## WHAT YOU ARE ASKED TO DO
Convert the records below into a Markdown table with two columns, No. and Line. Put a running number and one line in each row, skip blank lines, and leave out the pictures.
* Begin *
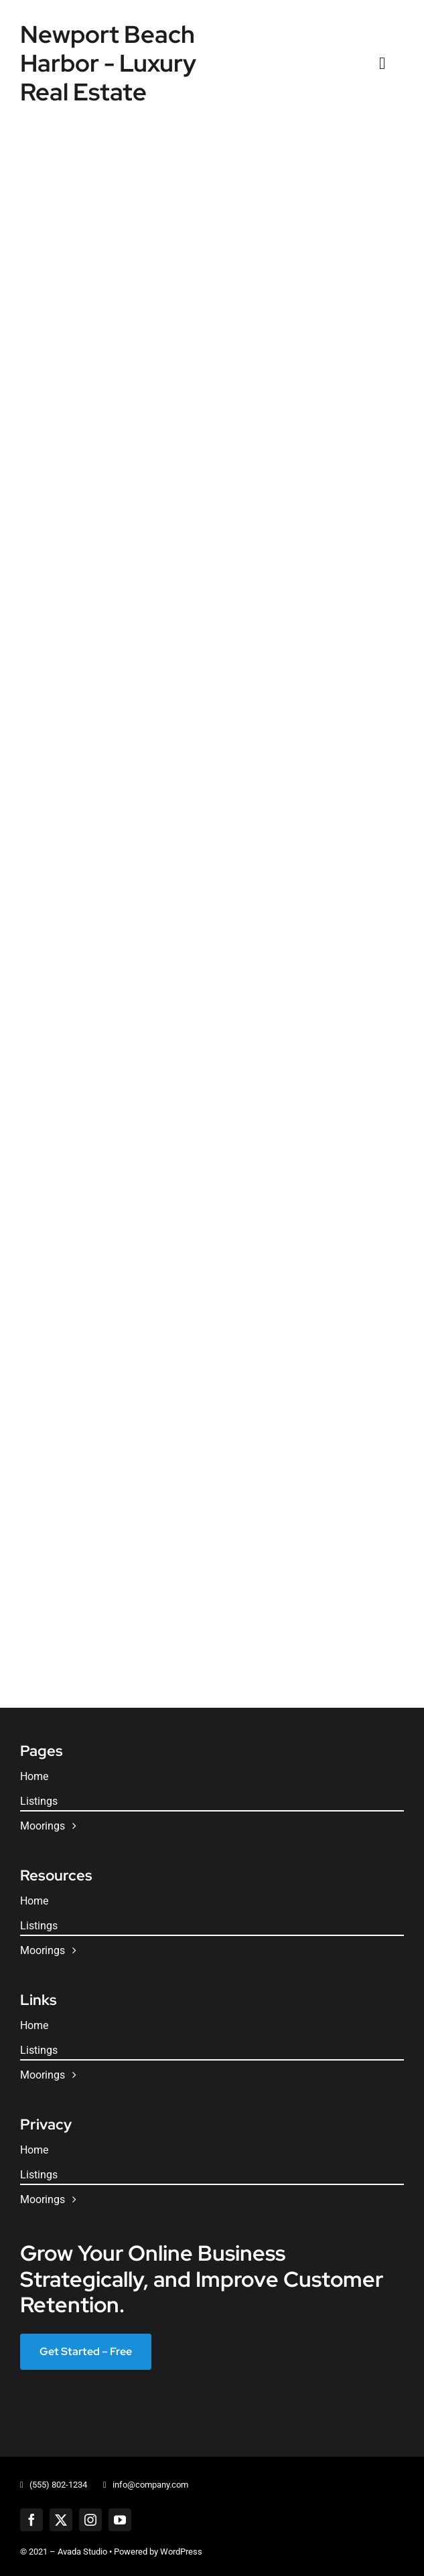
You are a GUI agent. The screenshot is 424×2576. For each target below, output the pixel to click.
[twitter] (61, 2519)
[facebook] (31, 2519)
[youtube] (120, 2519)
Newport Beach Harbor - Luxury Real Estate (108, 63)
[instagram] (90, 2519)
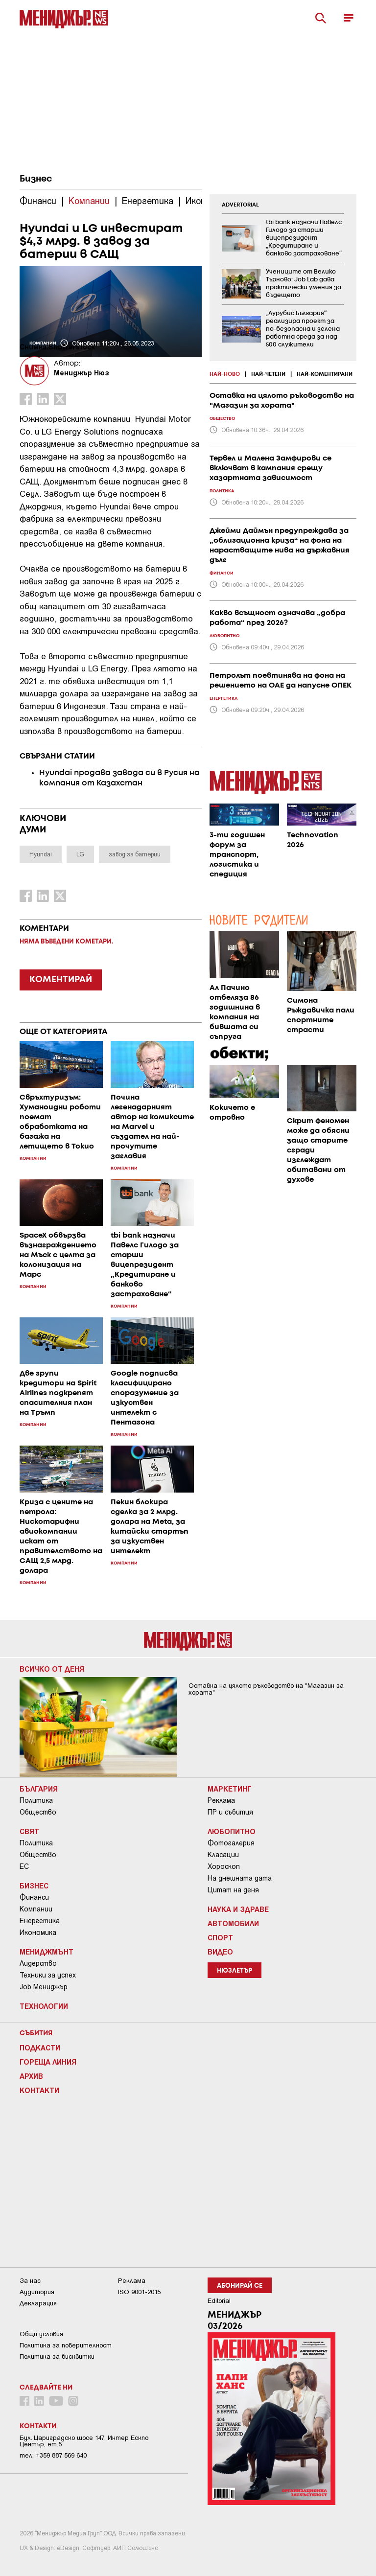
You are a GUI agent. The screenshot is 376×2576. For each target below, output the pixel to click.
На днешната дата (240, 1878)
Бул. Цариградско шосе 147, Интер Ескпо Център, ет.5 (84, 2441)
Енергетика (40, 1920)
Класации (223, 1854)
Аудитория (37, 2292)
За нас (30, 2280)
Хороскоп (224, 1866)
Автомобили (233, 1923)
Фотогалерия (231, 1843)
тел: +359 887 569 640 (53, 2455)
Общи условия (41, 2334)
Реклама (221, 1800)
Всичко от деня (52, 1668)
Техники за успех (48, 1975)
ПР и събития (230, 1812)
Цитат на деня (233, 1889)
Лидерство (38, 1963)
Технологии (44, 2005)
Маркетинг (230, 1788)
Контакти (39, 2090)
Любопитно (232, 1831)
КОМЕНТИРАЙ (60, 980)
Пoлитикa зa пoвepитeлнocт (66, 2345)
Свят (29, 1831)
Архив (31, 2075)
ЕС (24, 1866)
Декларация (38, 2303)
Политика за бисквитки (57, 2356)
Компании (36, 1909)
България (39, 1788)
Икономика (38, 1932)
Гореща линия (48, 2061)
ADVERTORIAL (240, 205)
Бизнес (36, 179)
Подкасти (40, 2047)
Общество (38, 1812)
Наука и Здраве (238, 1909)
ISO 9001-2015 (139, 2292)
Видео (220, 1951)
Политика (36, 1800)
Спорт (220, 1937)
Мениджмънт (46, 1951)
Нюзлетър (234, 1971)
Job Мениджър (44, 1986)
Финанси (34, 1897)
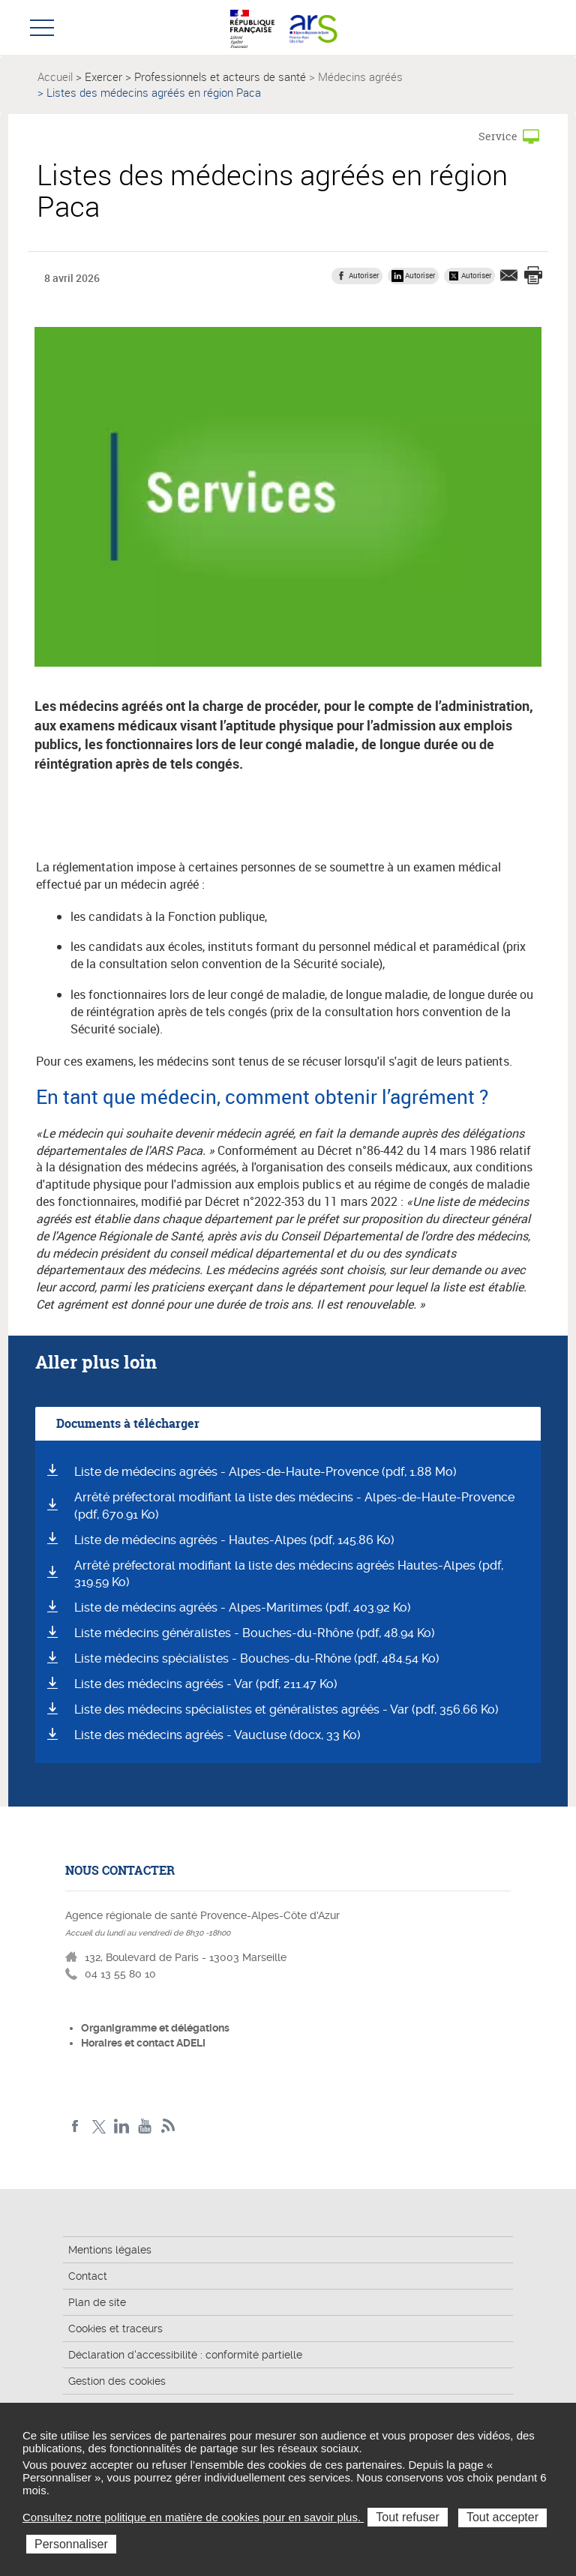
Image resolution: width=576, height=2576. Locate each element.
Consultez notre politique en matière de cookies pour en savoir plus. (193, 2517)
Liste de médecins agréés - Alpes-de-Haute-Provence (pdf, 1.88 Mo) (265, 1472)
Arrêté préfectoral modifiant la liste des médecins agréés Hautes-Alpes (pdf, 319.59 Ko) (288, 1574)
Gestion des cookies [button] (117, 2381)
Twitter (98, 2126)
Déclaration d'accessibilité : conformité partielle (185, 2355)
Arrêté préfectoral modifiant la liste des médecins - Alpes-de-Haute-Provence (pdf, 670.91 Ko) (294, 1506)
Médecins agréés (360, 76)
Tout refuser (407, 2517)
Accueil (55, 76)
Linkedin (122, 2126)
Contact (87, 2276)
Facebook (75, 2126)
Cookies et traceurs (115, 2329)
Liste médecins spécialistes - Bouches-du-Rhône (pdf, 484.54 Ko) (257, 1658)
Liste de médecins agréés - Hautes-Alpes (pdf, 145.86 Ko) (234, 1540)
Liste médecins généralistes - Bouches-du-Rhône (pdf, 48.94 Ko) (254, 1633)
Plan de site (97, 2302)
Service (498, 136)
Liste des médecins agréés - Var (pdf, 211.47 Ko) (206, 1684)
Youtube (145, 2126)
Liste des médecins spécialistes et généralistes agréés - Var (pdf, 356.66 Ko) (286, 1709)
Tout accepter (502, 2517)
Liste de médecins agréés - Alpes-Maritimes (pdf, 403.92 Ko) (242, 1607)
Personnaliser (71, 2544)
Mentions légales (110, 2250)
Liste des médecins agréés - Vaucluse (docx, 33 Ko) (217, 1735)
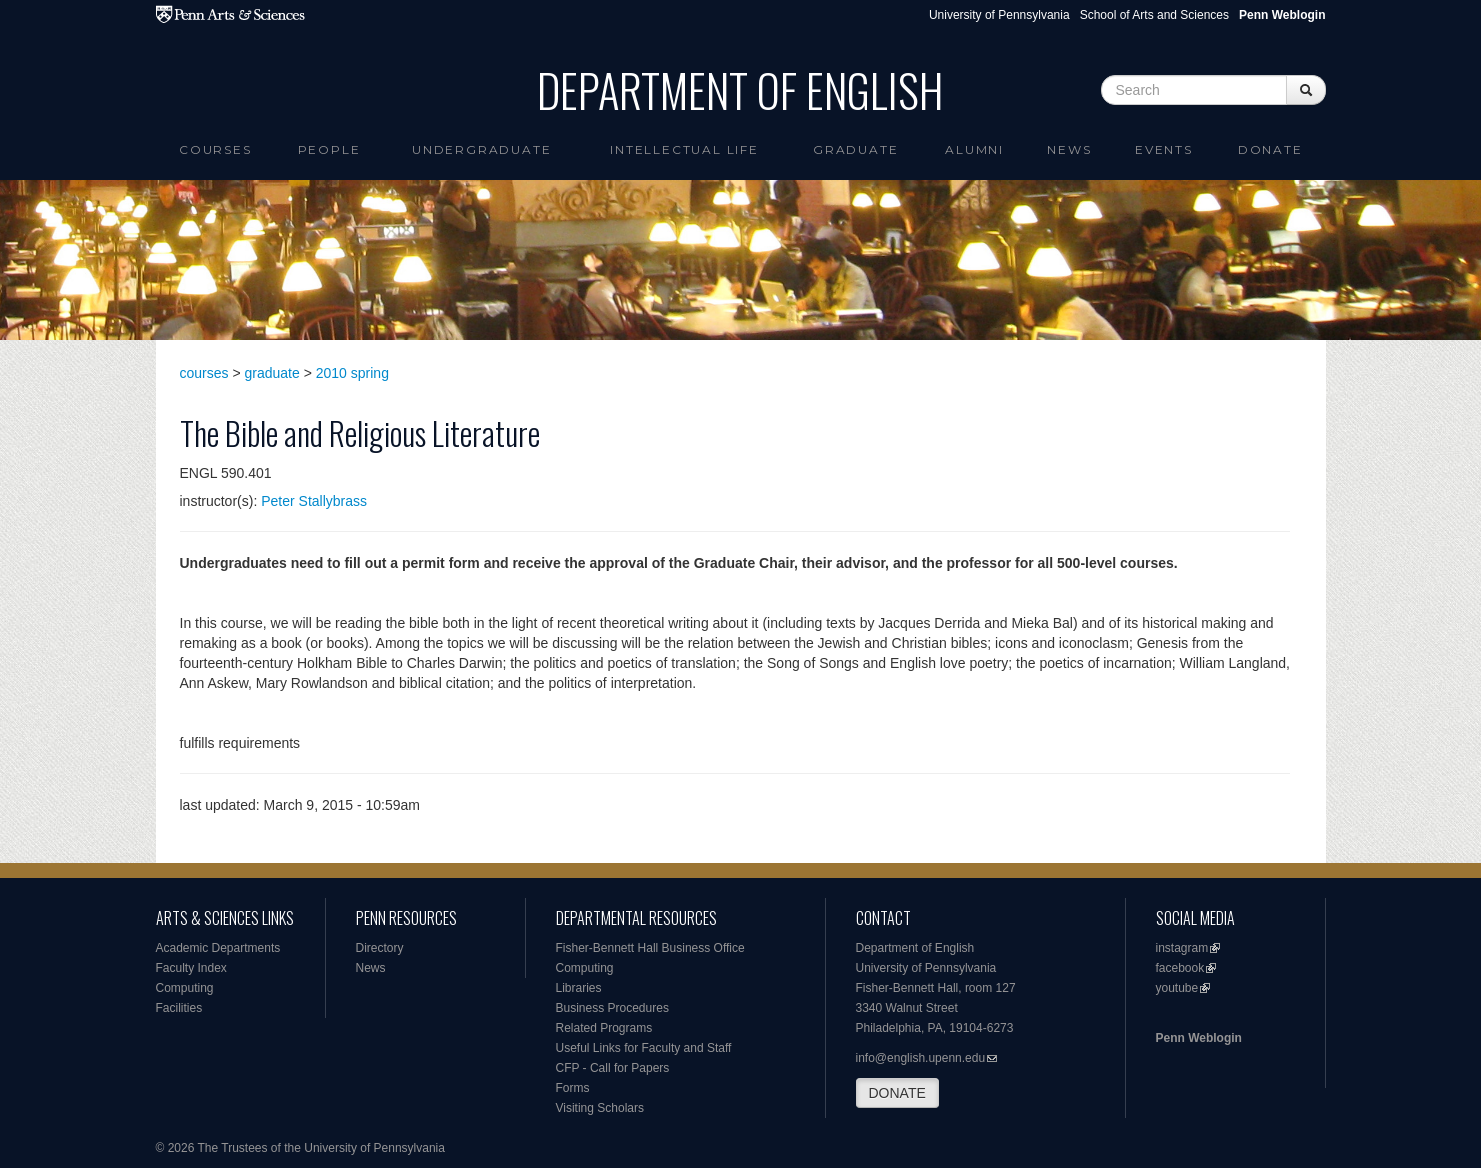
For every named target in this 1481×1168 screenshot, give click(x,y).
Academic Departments (218, 948)
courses (204, 373)
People (329, 149)
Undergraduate (481, 149)
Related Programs (604, 1028)
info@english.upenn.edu (921, 1058)
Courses (215, 149)
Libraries (579, 988)
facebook (1180, 968)
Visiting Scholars (600, 1108)
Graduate (855, 149)
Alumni (974, 149)
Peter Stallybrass (314, 501)
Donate (1270, 149)
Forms (573, 1088)
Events (1164, 149)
* End *
## SOLUTION TO THE PROBLEM
| No. | Line |
|---|---|
| 1 | You are a GUI agent. The screenshot is 424×2576. For each target below, output the pixel to click. |
| 2 | [twitter] (61, 2519) |
| 3 | [facebook] (31, 2519) |
| 4 | [youtube] (120, 2519) |
| 5 | Newport Beach Harbor - Luxury Real Estate (108, 63) |
| 6 | [instagram] (90, 2519) |
| 7 | You are a GUI agent. The screenshot is 376×2576. For each target below, output the pixel to click. |
| 8 | На днешната дата (240, 1878) |
| 9 | Бул. Цариградско шосе 147, Интер Ескпо Център, ет.5 (84, 2441) |
| 10 | Енергетика (40, 1920) |
| 11 | Класации (223, 1854) |
| 12 | Аудитория (37, 2292) |
| 13 | За нас (30, 2280) |
| 14 | Хороскоп (224, 1866) |
| 15 | Автомобили (233, 1923) |
| 16 | Фотогалерия (231, 1843) |
| 17 | тел: +359 887 569 640 (53, 2455) |
| 18 | Общи условия (41, 2334) |
| 19 | Реклама (221, 1800) |
| 20 | Всичко от деня (52, 1668) |
| 21 | Техники за успех (48, 1975) |
| 22 | ПР и събития (230, 1812) |
| 23 | Цитат на деня (233, 1889) |
| 24 | Лидерство (38, 1963) |
| 25 | Технологии (44, 2005) |
| 26 | Маркетинг (230, 1788) |
| 27 | Контакти (39, 2090) |
| 28 | Любопитно (232, 1831) |
| 29 | КОМЕНТИРАЙ (60, 980) |
| 30 | Пoлитикa зa пoвepитeлнocт (66, 2345) |
| 31 | Свят (29, 1831) |
| 32 | Архив (31, 2075) |
| 33 | ЕС (24, 1866) |
| 34 | Декларация (38, 2303) |
| 35 | Политика за бисквитки (57, 2356) |
| 36 | Компании (36, 1909) |
| 37 | България (39, 1788) |
| 38 | Икономика (38, 1932) |
| 39 | Гореща линия (48, 2061) |
| 40 | ADVERTORIAL (240, 205) |
| 41 | Бизнес (36, 179) |
| 42 | Подкасти (40, 2047) |
| 43 | Общество (38, 1812) |
| 44 | Наука и Здраве (238, 1909) |
| 45 | ISO 9001-2015 (139, 2292) |
| 46 | Видео (220, 1951) |
| 47 | Политика (36, 1800) |
| 48 | Спорт (220, 1937) |
| 49 | Мениджмънт (46, 1951) |
| 50 | Нюзлетър (234, 1971) |
| 51 | Job Мениджър (44, 1986) |
| 52 | Финанси (34, 1897) |
| 53 | Image resolution: width=576, height=2576. Locate each element. |
| 54 | Consultez notre politique en matière de cookies pour en savoir plus. (193, 2517) |
| 55 | Liste de médecins agréés - Alpes-de-Haute-Provence (pdf, 1.88 Mo) (265, 1472) |
| 56 | Arrêté préfectoral modifiant la liste des médecins agréés Hautes-Alpes (pdf, 319.59 Ko) (288, 1574) |
| 57 | Gestion des cookies [button] (117, 2381) |
| 58 | Twitter (98, 2126) |
| 59 | Déclaration d'accessibilité : conformité partielle (185, 2355) |
| 60 | Arrêté préfectoral modifiant la liste des médecins - Alpes-de-Haute-Provence (pdf, 670.91 Ko) (294, 1506) |
| 61 | Médecins agréés (360, 76) |
| 62 | Tout refuser (407, 2517) |
| 63 | Accueil (55, 76) |
| 64 | Linkedin (122, 2126) |
| 65 | Contact (87, 2276) |
| 66 | Facebook (75, 2126) |
| 67 | Cookies et traceurs (115, 2329) |
| 68 | Liste médecins spécialistes - Bouches-du-Rhône (pdf, 484.54 Ko) (257, 1658) |
| 69 | Liste de médecins agréés - Hautes-Alpes (pdf, 145.86 Ko) (234, 1540) |
| 70 | Liste médecins généralistes - Bouches-du-Rhône (pdf, 48.94 Ko) (254, 1633) |
| 71 | Plan de site (97, 2302) |
| 72 | Service (498, 136) |
| 73 | Liste des médecins agréés - Var (pdf, 211.47 Ko) (206, 1684) |
| 74 | Youtube (145, 2126) |
| 75 | Liste des médecins spécialistes et généralistes agréés - Var (pdf, 356.66 Ko) (286, 1709) |
| 76 | Tout accepter (502, 2517) |
| 77 | Liste de médecins agréés - Alpes-Maritimes (pdf, 403.92 Ko) (242, 1607) |
| 78 | Personnaliser (71, 2544) |
| 79 | Mentions légales (110, 2250) |
| 80 | Liste des médecins agréés - Vaucluse (docx, 33 Ko) (217, 1735) |
| 81 | For every named target in this 1481×1168 screenshot, give click(x,y). |
| 82 | Academic Departments (218, 948) |
| 83 | courses (204, 373) |
| 84 | People (329, 149) |
| 85 | Undergraduate (481, 149) |
| 86 | Related Programs (604, 1028) |
| 87 | info@english.upenn.edu (921, 1058) |
| 88 | Courses (215, 149) |
| 89 | Libraries (579, 988) |
| 90 | facebook (1180, 968) |
| 91 | Visiting Scholars (600, 1108) |
| 92 | Graduate (855, 149) |
| 93 | Alumni (974, 149) |
| 94 | Peter Stallybrass (314, 501) |
| 95 | Donate (1270, 149) |
| 96 | Forms (573, 1088) |
| 97 | Events (1164, 149) |